SET TASK » Copy the lines of the records exactly, starting at the line that contains "You are a computer-use agent." and ending at the last line of the records.

MATERIAL FOR THIS TASK »
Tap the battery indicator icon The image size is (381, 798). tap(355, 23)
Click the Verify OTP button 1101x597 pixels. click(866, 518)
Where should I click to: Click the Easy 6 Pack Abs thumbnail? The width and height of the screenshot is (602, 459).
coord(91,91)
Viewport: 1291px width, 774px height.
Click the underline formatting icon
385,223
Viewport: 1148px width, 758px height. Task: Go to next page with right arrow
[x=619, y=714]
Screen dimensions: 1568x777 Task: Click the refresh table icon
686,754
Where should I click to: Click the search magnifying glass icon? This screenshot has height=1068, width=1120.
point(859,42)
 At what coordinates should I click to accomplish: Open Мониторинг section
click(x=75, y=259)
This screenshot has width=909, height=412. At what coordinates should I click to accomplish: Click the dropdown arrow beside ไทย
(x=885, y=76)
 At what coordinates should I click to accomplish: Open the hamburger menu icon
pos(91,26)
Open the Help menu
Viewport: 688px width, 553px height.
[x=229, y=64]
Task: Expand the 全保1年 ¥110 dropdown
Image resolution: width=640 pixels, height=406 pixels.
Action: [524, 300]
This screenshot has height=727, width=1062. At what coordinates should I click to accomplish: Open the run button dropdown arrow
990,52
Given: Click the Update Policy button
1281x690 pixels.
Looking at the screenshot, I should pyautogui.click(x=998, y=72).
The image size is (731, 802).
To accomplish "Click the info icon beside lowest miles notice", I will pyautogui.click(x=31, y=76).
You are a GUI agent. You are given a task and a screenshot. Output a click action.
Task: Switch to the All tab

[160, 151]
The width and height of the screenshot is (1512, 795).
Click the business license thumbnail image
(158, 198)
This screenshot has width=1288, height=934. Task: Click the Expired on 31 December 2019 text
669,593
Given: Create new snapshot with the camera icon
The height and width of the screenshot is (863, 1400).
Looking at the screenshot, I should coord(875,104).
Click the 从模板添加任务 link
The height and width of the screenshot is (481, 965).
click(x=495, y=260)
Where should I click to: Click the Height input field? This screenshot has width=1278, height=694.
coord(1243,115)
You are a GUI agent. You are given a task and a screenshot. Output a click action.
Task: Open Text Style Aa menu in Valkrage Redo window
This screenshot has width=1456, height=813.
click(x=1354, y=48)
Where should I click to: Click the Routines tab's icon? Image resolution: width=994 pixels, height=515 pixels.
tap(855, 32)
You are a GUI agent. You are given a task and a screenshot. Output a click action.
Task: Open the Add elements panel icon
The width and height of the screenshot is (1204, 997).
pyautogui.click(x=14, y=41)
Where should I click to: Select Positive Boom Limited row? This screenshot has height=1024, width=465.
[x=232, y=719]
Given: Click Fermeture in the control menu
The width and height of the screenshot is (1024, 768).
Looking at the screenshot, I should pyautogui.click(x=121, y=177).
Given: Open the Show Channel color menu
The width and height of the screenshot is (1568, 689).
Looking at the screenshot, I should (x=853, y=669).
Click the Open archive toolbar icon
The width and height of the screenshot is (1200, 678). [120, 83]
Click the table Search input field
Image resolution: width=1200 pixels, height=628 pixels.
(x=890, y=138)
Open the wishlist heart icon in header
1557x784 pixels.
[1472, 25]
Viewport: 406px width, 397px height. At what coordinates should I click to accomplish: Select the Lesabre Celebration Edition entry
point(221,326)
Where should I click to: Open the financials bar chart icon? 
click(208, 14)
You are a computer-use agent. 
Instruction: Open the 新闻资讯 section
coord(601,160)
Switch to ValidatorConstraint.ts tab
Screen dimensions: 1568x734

REPLY TO THE EXERCISE »
You are a computer-use agent. 
Instruction: Open the 新闻资讯 section
coord(601,160)
Switch to ValidatorConstraint.ts tab
Screen dimensions: 1568x734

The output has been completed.